WHAT TO DO:
[A] In the tax deduction excerpt, rewrite the part starting at "Furthermore, it applies" and ending at "the above-mentioned limits.", with "senior citizens" renamed to "elderly taxpayers".
[B] Carry the text on income tax deductions forward, picking up after its final sentence.

Aggregate limit of deduction under Section 80CCE - It is important to note that the aggregate limit of deduction available under Section 80C, Section 80CCC and Section 80CCD (1) is ₹1.5 lakhs. However, the deduction under Section 80CCD(1B) of ₹50,000 is over and above the said aggregate deduction limit.

Click here for further information on Section 80C.

 

  • Section 80D

    Section 80D provides deduction for individuals and HUFs on the premium paid for the health insurance plan for self, spouse, dependent children, and parents.

    In addition, the benefits apply to the top-up health plans, health riders in respect of life insurance plans and expenses incurred towards preventive health check-ups.

    Furthermore, it applies to medical expenditure on senior citizens (person with age of 60 years and above) not covered in a health insurance plan.  
     

    Deduction limit under Section 80D - According to Section 80D, the maximum limit for deduction is ₹25,000 for persons less than 60 years of age and ₹50,000 for senior citizens. Further, the mode of payment shall not be cash. 

    In the case of separate policies for self+family and parents, the taxpayer can claim both benefits as per the above-mentioned limits.

    Section 80D also provides deduction of up to ₹5000 for preventive health check-ups for self, spouse, dependent children, and parents and can be paid in cash. However, it is allowed within the stated limit of ₹25,000 and ₹50,000.

    For further information, refer to
    Section 80D.

 

 

Section 80DD
 

Section 80DD provides a deduction to a resident individual or HUF for the expenditure incurred towards medical treatment, training and rehabilitation of a dependent relative who is handicapped. It also applies to the deposit or payment made to a specified scheme (including schemes of life insurance companies) for the handicapped dependent relative.

Deduction limit for Section 80DD - The maximum available deduction is ₹75,000 if the disability is 40% but less than 80% and ₹1,25,000 if the disability is 80% or more. The prescribed medical practitioner should provide a certificate of disability to claim the applicable deduction.

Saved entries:

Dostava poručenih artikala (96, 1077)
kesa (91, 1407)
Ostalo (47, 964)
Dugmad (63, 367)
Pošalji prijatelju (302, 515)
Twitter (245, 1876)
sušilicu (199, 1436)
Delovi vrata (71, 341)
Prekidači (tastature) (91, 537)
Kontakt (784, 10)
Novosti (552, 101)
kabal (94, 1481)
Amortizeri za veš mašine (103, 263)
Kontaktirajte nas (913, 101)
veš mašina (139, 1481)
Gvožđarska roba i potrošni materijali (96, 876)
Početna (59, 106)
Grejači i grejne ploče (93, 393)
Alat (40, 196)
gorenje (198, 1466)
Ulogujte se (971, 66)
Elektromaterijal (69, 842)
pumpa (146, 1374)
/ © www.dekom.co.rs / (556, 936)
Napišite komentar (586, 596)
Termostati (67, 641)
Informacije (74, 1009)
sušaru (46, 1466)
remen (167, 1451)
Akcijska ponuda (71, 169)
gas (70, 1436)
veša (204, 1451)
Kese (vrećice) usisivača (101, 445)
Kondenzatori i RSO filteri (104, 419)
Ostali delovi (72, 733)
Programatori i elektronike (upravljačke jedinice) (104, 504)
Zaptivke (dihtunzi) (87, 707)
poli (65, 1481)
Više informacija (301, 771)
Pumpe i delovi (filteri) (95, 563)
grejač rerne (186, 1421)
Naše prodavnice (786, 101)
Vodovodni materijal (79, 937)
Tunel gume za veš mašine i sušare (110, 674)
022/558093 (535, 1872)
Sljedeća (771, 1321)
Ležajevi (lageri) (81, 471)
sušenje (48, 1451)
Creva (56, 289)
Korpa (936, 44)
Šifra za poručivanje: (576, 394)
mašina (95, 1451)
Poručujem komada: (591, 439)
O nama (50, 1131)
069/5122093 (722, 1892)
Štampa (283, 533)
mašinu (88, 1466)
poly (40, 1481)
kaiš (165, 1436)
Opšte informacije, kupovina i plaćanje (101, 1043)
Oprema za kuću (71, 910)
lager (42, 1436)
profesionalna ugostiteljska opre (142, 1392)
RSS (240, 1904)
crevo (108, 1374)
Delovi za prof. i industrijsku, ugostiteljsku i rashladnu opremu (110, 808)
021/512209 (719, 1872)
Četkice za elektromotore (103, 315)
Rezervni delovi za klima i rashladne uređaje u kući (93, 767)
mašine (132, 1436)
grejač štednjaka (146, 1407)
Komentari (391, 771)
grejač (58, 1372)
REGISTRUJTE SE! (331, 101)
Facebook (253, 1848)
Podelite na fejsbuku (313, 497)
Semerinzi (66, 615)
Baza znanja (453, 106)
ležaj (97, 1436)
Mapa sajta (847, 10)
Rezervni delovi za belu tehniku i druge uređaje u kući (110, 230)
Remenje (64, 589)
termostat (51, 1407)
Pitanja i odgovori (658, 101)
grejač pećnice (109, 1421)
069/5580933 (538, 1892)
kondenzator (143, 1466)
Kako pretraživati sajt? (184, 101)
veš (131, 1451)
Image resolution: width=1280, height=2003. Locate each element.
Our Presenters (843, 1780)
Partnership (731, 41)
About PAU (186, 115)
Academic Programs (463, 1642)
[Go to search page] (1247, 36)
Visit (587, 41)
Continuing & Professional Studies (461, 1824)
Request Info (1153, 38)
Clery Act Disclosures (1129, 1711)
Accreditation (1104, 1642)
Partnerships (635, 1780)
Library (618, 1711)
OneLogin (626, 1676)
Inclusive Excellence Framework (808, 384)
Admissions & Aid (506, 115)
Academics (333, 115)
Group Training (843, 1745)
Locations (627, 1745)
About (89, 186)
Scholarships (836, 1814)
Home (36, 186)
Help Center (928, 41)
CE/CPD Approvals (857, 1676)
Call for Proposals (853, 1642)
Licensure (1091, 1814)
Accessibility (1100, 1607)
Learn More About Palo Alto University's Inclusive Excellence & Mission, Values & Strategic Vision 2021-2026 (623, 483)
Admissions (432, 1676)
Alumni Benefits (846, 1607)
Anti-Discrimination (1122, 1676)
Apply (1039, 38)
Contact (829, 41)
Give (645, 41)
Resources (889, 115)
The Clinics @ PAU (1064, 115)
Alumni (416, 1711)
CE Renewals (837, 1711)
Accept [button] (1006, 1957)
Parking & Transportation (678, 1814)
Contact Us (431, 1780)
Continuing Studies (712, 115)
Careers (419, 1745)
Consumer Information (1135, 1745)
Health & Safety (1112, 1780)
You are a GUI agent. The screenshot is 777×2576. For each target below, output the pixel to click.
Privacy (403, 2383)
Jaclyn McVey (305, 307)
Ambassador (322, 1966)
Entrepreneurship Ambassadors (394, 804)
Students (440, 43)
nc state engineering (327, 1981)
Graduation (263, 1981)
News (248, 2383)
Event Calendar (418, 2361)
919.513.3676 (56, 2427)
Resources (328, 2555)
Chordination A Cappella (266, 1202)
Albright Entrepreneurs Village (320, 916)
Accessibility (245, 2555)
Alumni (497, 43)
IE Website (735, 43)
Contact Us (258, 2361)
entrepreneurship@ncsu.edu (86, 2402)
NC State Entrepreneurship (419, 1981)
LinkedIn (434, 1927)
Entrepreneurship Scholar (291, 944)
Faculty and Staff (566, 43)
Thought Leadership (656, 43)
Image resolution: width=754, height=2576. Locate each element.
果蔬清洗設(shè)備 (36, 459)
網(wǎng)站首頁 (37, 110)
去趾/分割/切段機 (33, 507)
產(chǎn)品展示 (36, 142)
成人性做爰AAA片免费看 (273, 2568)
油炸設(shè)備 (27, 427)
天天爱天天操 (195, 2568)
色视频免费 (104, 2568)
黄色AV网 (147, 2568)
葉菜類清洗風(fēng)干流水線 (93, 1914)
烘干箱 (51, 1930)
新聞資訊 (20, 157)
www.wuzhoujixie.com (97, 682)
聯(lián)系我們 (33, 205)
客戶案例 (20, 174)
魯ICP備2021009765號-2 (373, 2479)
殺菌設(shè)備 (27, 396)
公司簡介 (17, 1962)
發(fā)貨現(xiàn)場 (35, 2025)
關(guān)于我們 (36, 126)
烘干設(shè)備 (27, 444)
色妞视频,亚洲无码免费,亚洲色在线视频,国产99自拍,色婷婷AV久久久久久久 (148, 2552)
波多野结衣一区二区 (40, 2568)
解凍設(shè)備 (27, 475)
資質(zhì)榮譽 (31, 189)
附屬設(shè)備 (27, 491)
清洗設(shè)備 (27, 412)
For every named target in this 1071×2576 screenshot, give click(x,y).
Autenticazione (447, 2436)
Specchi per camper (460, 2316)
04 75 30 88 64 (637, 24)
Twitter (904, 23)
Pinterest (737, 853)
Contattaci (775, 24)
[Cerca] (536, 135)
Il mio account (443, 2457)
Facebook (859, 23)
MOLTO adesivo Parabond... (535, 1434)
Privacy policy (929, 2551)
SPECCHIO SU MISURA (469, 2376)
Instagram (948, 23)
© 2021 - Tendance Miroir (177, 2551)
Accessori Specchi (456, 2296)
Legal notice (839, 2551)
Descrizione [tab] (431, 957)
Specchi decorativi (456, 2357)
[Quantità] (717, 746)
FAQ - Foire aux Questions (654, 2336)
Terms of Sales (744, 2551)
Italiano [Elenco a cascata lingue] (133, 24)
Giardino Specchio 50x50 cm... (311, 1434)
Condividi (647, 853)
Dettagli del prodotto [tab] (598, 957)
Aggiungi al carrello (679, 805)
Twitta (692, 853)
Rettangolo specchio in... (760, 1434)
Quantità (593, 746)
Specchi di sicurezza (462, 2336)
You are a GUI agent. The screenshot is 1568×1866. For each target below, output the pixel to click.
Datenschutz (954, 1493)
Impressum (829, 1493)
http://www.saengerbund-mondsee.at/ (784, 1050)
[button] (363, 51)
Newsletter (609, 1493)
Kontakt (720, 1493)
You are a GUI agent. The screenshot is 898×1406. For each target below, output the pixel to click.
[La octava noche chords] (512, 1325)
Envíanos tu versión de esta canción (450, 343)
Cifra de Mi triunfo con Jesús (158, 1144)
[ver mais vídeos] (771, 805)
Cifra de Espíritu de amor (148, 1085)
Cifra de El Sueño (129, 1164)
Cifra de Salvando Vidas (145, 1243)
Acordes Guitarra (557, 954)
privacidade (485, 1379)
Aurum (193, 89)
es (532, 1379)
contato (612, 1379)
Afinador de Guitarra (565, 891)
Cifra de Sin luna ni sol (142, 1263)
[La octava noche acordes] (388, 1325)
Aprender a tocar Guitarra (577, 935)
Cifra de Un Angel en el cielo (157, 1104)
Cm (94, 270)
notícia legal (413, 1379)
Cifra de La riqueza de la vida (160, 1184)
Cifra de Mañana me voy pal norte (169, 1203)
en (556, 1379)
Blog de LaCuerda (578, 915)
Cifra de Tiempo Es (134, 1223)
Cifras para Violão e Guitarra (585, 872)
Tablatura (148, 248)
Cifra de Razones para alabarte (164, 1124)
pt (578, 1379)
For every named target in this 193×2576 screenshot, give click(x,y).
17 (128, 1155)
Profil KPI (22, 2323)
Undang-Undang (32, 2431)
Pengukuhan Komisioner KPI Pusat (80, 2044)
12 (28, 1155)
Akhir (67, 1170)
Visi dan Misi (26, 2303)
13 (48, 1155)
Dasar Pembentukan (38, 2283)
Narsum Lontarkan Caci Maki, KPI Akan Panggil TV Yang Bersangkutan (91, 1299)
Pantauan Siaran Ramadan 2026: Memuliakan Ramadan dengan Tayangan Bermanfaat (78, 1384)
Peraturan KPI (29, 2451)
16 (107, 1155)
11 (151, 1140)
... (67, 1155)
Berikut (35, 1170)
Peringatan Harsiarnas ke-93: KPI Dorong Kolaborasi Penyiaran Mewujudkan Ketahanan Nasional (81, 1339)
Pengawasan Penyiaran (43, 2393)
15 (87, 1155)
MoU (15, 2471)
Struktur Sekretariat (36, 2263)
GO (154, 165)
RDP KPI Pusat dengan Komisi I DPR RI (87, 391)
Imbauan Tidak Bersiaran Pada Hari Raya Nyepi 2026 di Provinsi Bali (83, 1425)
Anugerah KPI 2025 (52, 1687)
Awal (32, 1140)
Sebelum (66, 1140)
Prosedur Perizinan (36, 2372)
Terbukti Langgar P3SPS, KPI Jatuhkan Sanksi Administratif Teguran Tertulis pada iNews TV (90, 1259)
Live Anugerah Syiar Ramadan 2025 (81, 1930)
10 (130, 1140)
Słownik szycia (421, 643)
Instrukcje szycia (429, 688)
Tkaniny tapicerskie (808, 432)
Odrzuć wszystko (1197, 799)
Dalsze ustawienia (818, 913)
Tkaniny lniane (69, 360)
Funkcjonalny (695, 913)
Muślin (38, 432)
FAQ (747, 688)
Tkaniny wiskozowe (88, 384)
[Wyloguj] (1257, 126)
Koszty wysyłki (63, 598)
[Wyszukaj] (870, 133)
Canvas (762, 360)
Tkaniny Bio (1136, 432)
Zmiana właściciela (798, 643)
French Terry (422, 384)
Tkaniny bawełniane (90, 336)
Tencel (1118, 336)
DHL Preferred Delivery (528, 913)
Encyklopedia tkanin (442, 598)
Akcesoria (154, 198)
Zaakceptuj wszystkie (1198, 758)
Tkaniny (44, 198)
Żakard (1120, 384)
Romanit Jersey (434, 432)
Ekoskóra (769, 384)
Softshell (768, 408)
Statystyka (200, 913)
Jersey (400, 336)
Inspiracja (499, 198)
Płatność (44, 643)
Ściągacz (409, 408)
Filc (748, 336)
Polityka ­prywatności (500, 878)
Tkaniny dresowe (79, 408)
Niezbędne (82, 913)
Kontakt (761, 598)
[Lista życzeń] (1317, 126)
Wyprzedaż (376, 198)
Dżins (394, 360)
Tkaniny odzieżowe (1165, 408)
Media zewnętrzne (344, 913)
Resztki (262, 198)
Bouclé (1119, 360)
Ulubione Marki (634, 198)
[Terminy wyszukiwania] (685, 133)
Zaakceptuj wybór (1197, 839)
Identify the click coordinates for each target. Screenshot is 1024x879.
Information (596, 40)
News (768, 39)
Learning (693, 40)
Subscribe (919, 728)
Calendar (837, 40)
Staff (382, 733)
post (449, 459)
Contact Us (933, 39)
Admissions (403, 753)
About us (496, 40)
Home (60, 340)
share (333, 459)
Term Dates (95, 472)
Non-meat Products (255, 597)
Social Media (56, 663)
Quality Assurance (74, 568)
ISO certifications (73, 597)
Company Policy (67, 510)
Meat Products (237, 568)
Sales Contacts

RESULTS IN ORDER:
[A]
Furthermore, it applies to medical expenditure on elderly taxpayers (person with age of 60 years and above) not covered in a health insurance plan.  
     

    Deduction limit under Section 80D - According to Section 80D, the maximum limit for deduction is ₹25,000 for persons less than 60 years of age and ₹50,000 for elderly taxpayers. Further, the mode of payment shall not be cash. 

    In the case of separate policies for self+family and parents, the taxpayer can claim both benefits as per the above-mentioned limits.

[B]
Section 80DDB
 

Section 80DDB provides deduction to individuals and HUFs for the medical expenses incurred for themselves or their dependents, such as parents, siblings, spouses, and children, on certain specified diseases. A medical certificate from the concerned specialist for the treatment is essential to claim the deduction under this section.

Deduction limit under Section 80DDB - The maximum allowable deduction is ₹40,000 for the individuals or their dependents if they are less than 60 years of age and ₹1 lakh for senior citizens (person with age of 60 years and above but below 80 years) and super senior citizens (person with age of 80 years and above).

Reimbursement provided by the employer, or the payments made by an insurer if the dependent is insured should be subtracted from the applicable deduction.

  • Section 80E

    Section 80E of the Income Tax Act provides deduction to individual taxpayers for the interest paid towards an education loan.

    In order to be eligible for the deduction, the taxpayer should have obtained the education loan from an authorised bank, financial institution, or charitable organisation for higher education in India or outside India. The loan can be taken for the higher education of self, spouse or dependent children or a student under the legal guardianship of the taxpayer.

    Deduction limit under Section 80E - The benefit of deduction is for the interest paid on the education loan during the financial year. There is no defined deduction limit applicable for Section 80E. In addition, it is important to note that the tax benefit does not apply to the principal repayment.
     

    The benefit of deduction is applicable for 8 years, starting from the year when the taxpayer starts paying the interest on loan or until the interest is completely repaid, whichever is earlier.

Section 80EE
 

Section 80EE provides benefit of deduction to individual taxpayers on the interest paid for a residential house property loan.

Some conditions explaining the applicability of deduction under Section 80EE:

  1. The taxpayer should not have owned any other house property when the house loan was sanctioned.
  2. The loan should be from an authorised financial institution or a housing financing company.
  3. The value of the house property should not exceed ₹50 lakhs.
  4. The home loan availed should not exceed ₹35 lakhs.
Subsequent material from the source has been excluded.